J’écris ces lignes avec une colère noire. Une rage que je ne sais plus contenir. On a encore défiguré Aïn Fouara. Encore. La statue emblématique de Sétif, notre fierté, notre mémoire, notre femme de pierre. Défigurée. Profanée. Massacrée. Comme on viole une mère sous les yeux de ses enfants.
Je suis né à Sétif. J’y ai grandi. J’ai bu l’eau de cette fontaine des centaines de fois, des milliers. Gouleyante, glacée, pure. Et quand je me penchais pour m’abreuver, c’est elle, la statue, qui m’accueillait. Silencieuse, digne, belle. Elle ne disait rien, mais elle veillait. Elle nous protégeait. Elle nous disait que l’Algérie pouvait être belle, tendre, libre. Aujourd’hui, on l’a brisée encore. Et c’est tout un peuple qu’on insulte.
Ce n’est pas juste un ivrogne. Pas juste un fou. Qu’on ne vienne pas m’endormir avec des histoires d’alcool et d’égarement. L’alcool n’est qu’un prétexte commode. Ce n’est pas la première fois. Ce ne sera pas la dernière. On l’a déjà attaquée en 1997, pendant la décennie noire, au nom d’un islam de mort qui tue. En 2006, encore. En 2017, ils lui ont arraché le visage et la poitrine. En 2022. Et maintenant, en 2025. Toujours le même acharnement. Toujours le même crime. Contre une femme. Contre la nudité. Contre l’art. Contre la beauté. Contre nous.
Ceux qui font ça ne s’en prennent pas à une simple statue. Ils visent ce qu’elle incarne. Une femme nue, debout, fière, libre et qui défie l’obscurantisme. Un corps féminin assumé dans l’espace public. Une œuvre d’art. Une mémoire réappropriée par les Sétifiens, par le peuple, par les passants. Par les amoureux. Par les enfants. Par ceux qui boivent à sa source. Ces dégénérés ne supportent pas cette liberté-là. Ils veulent tout recouvrir d’un voile de peur et de soumission. Ils veulent faire taire jusqu’à la pierre.

> **Tâche courte 1**: Relevez dans l'extrait toutes les années où la statue d'Aïn Fouara a été attaquée.
> **Tâche courte 2**: Indiquez, s'il vous plaît, si chaque affirmation s'accorde avec l'extrait, par oui ou non, avec les mots décisifs du texte cités tels quels. (a) La statue d'Aïn Fouara est présentée comme celle de Sétif. (b) L'alcool suffit à expliquer l'attaque contre la statue. (c) En 2017, la statue a perdu son visage et sa poitrine.

> **Lignes de données**:
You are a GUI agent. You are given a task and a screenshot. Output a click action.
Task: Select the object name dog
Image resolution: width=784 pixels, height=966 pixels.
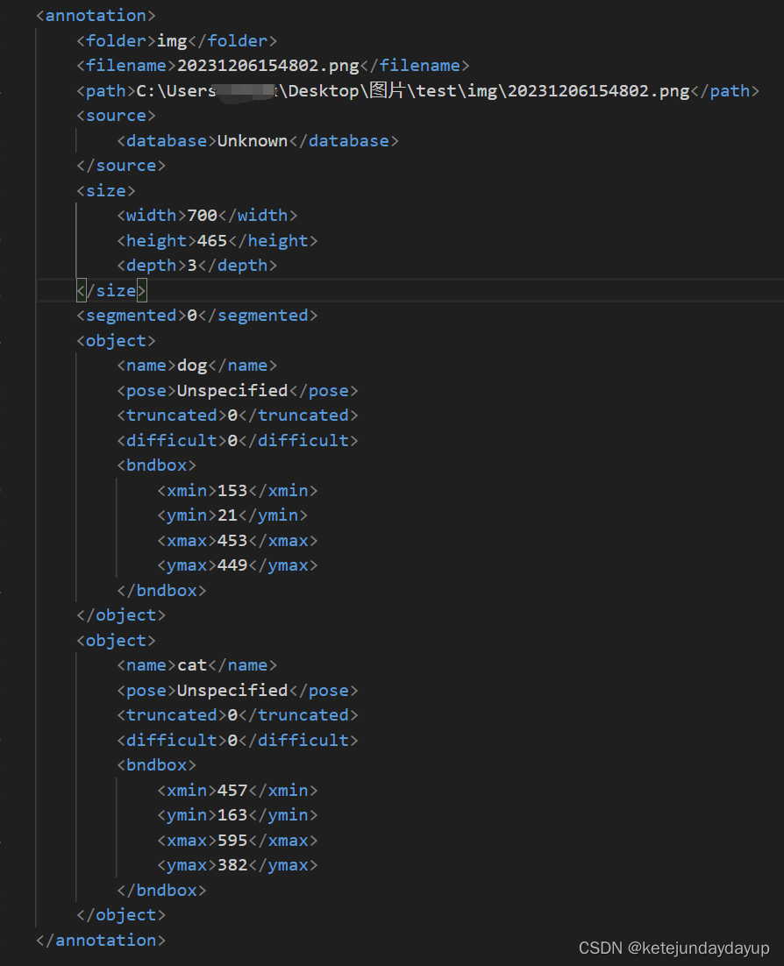pos(192,366)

> **Résultat attendu 1**: 1997, 2006, 2017, 2022, 2025

> **Résultat attendu 2**:
(a) Oui : « La statue emblématique de Sétif »
(b) Non : « L’alcool n’est qu’un prétexte commode. »
(c) Oui : « En 2017, ils lui ont arraché le visage et la poitrine. »